Beschreibung
In eine alteingesessene Frankfurter Buchhandlung wurde eingebrochen und womöglich gibt es dabei einen antisemitischen Hintergrund. Florian Hans und sein Hund Charlotte sollen die Ermittlungen der Polizei begleiten, denn nicht nur Bücher sind verschwunden, sondern auch ein kleiner Hund. Die Spur weist offenbar in ein finsteres Milieu am Rande der Gesellschaft.
Während sie über mögliche Motive und Täter nachdenken, führen sie aber auch ebenso erhellende wie unterhaltsame Gespräche über die Seltsamkeiten der Welt und das, was wirklich zählt im Leben.
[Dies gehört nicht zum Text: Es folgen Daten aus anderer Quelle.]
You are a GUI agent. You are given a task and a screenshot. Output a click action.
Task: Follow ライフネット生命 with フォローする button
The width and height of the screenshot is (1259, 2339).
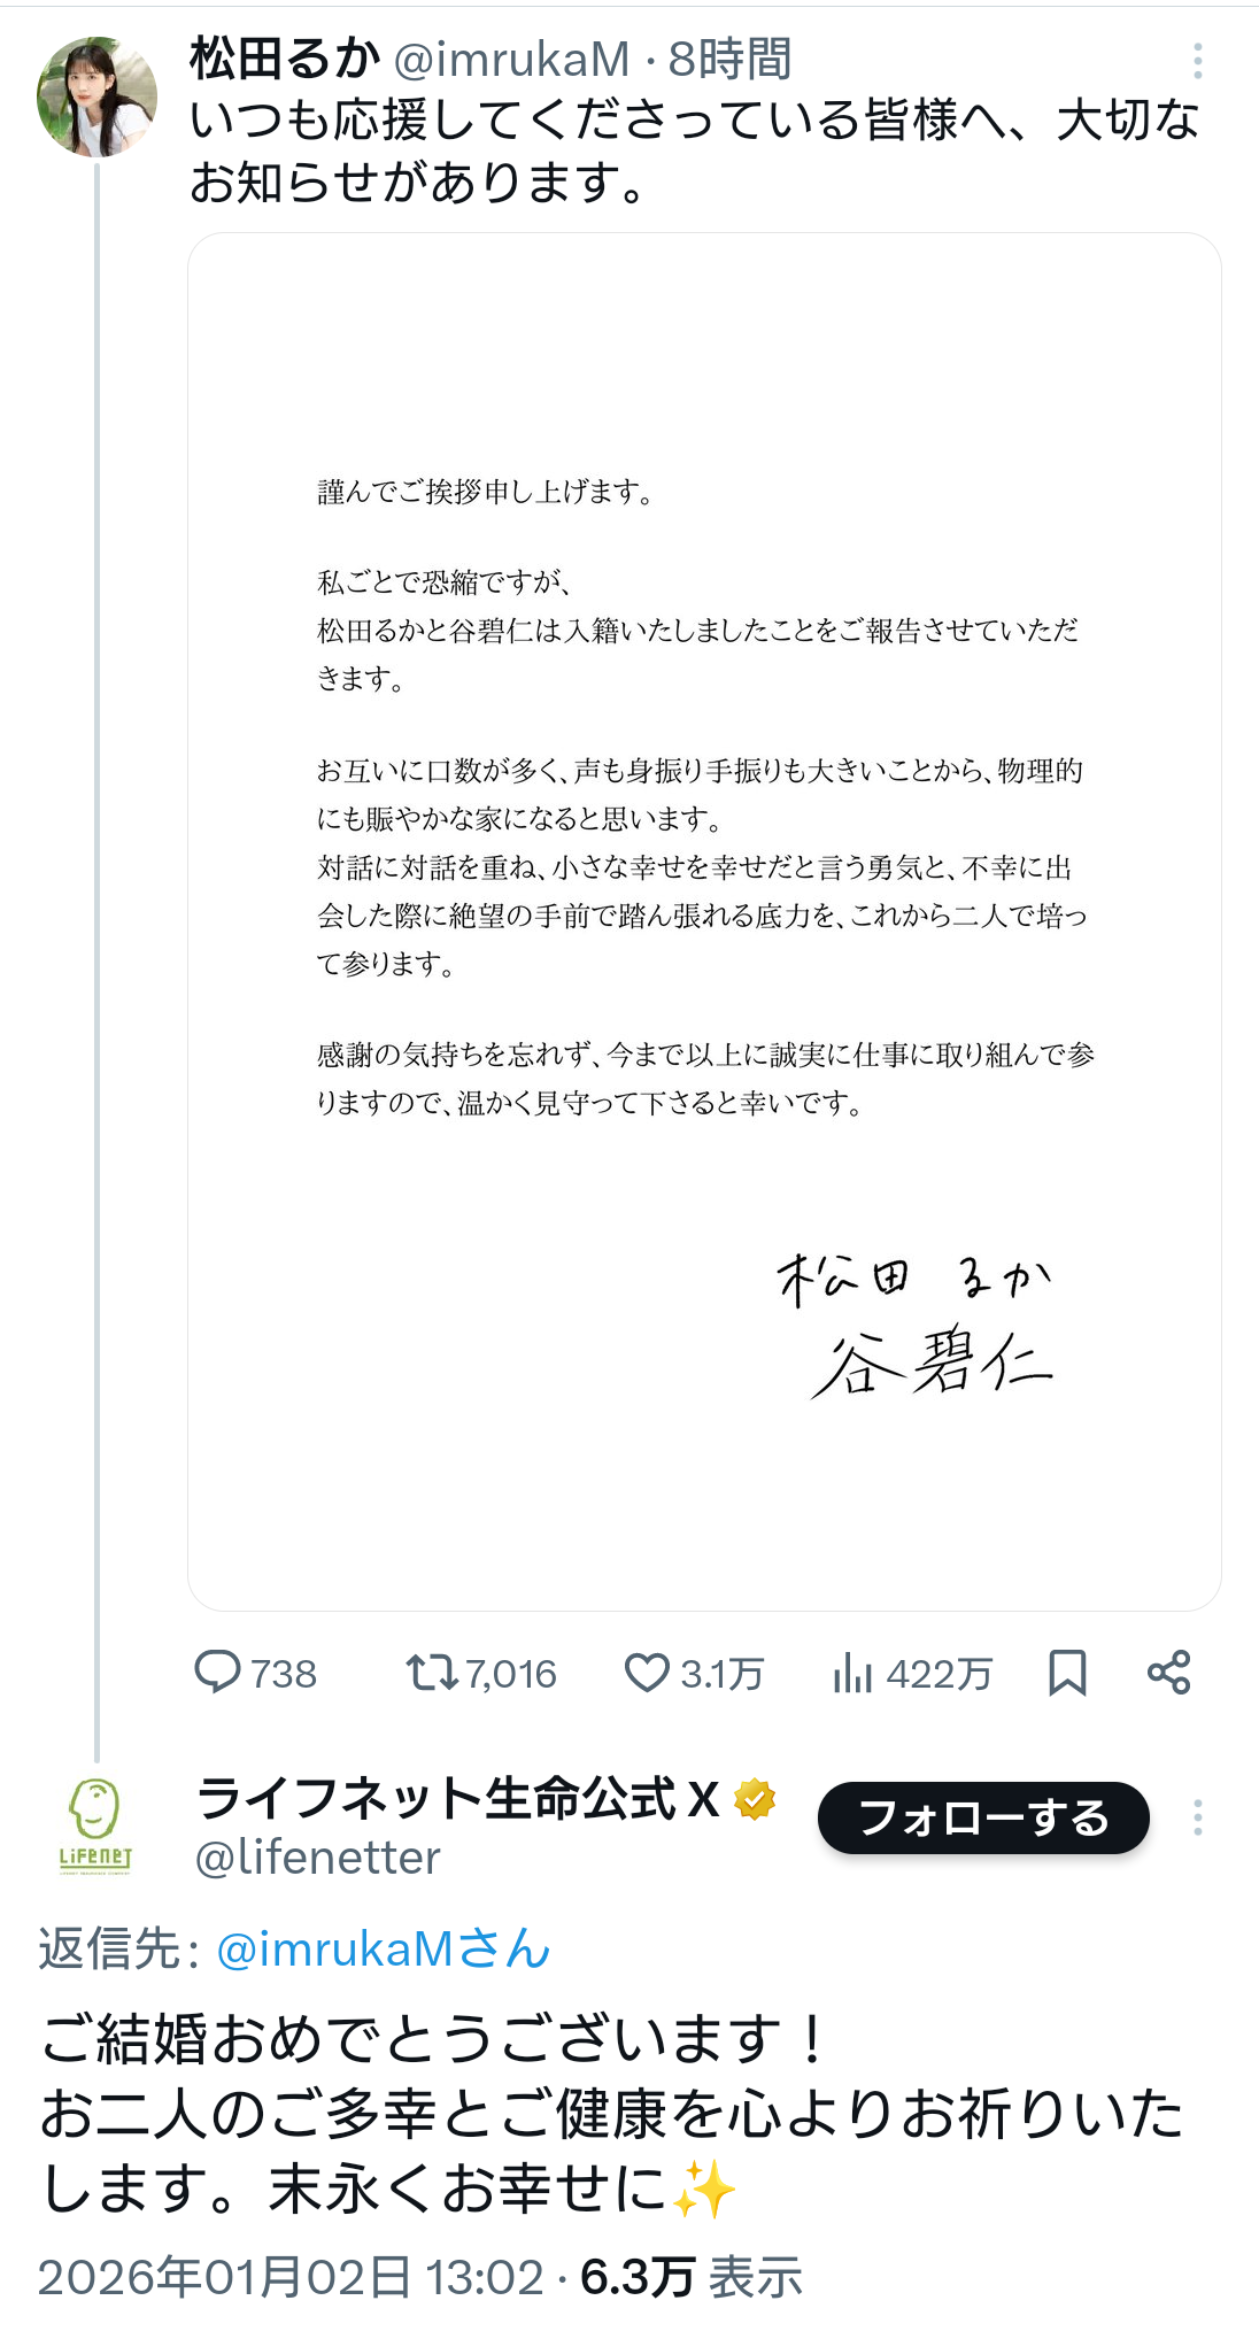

Achim Kinter wurde 1959 in Oberhausen geboren. Er lebt mit Frau, Hunden und Hühnern in der Normandie und manchmal auch in Frankfurt. Achim Kinter hat Literatur und Philosophie studiert und war danach viele Jahre lang Journalist, rezensierte Neuerscheinungen und schrieb Porträts von Schriftstellern. Als seine Töchter geboren wurden, begann er für Unternehmen zu arbeiten. Geschrieben hat er auch während dieser Zeit, allerdings Fachbücher.
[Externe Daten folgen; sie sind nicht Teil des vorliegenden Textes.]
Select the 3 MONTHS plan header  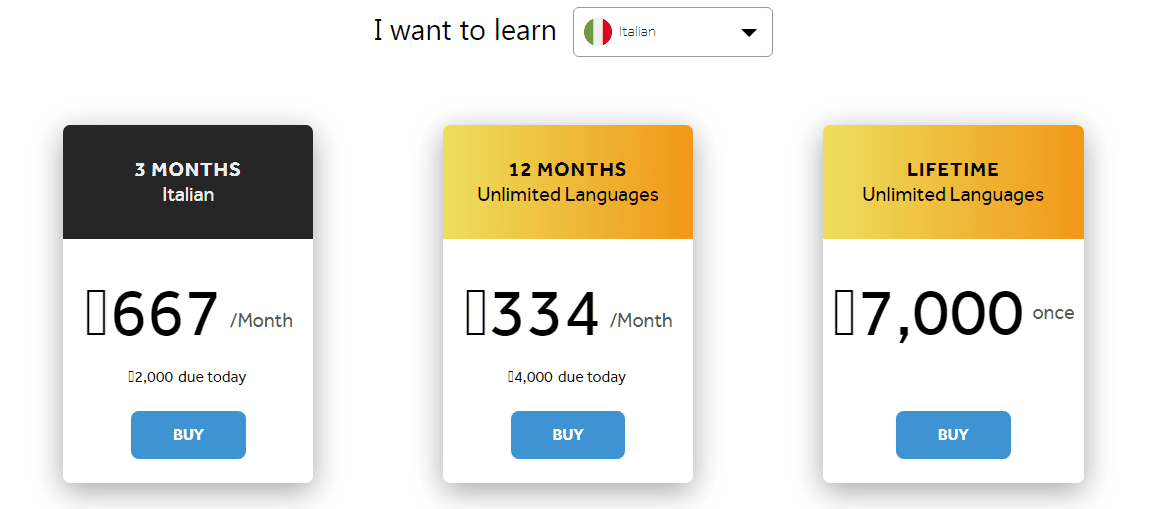coord(188,182)
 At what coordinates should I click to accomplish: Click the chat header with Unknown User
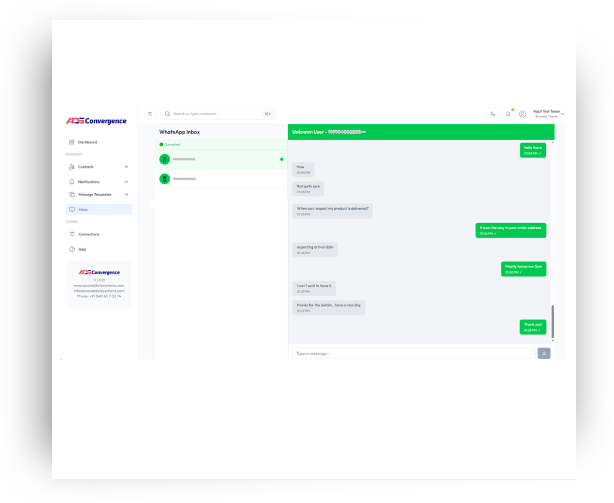tap(420, 132)
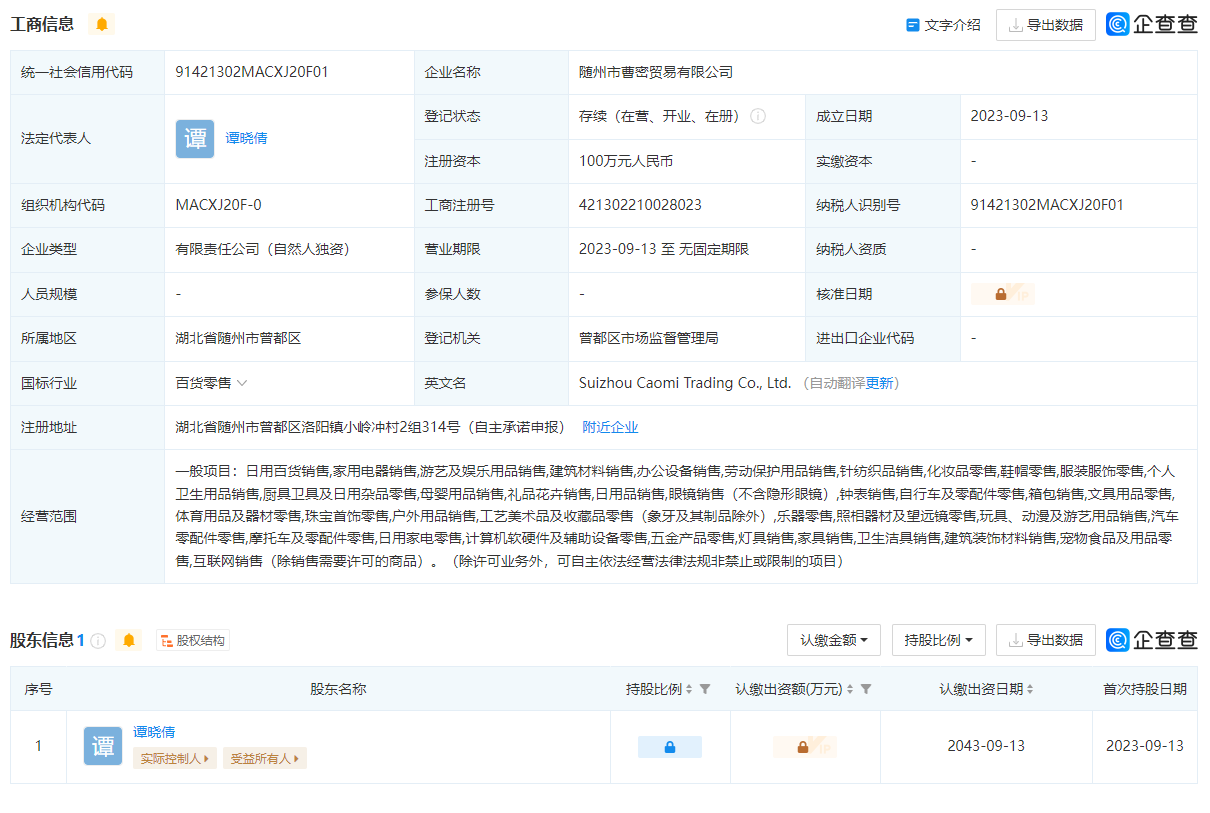Click the filter icon on 认缴出资额 column
1210x813 pixels.
tap(866, 689)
»Ist das dein Ernst, Charlotte?« (2025) und »Charlotte und das viel zu kurze Leben« (2026) sind Achim Kinters erste Erzählungen. Damit hat er seine berufliche Aufgabe, seinen Lesern, Kunden und Kollegen die Welt zu erklären, endlich offiziell in weitaus berufenere Hände, genauer gesagt Pfoten, gelegt.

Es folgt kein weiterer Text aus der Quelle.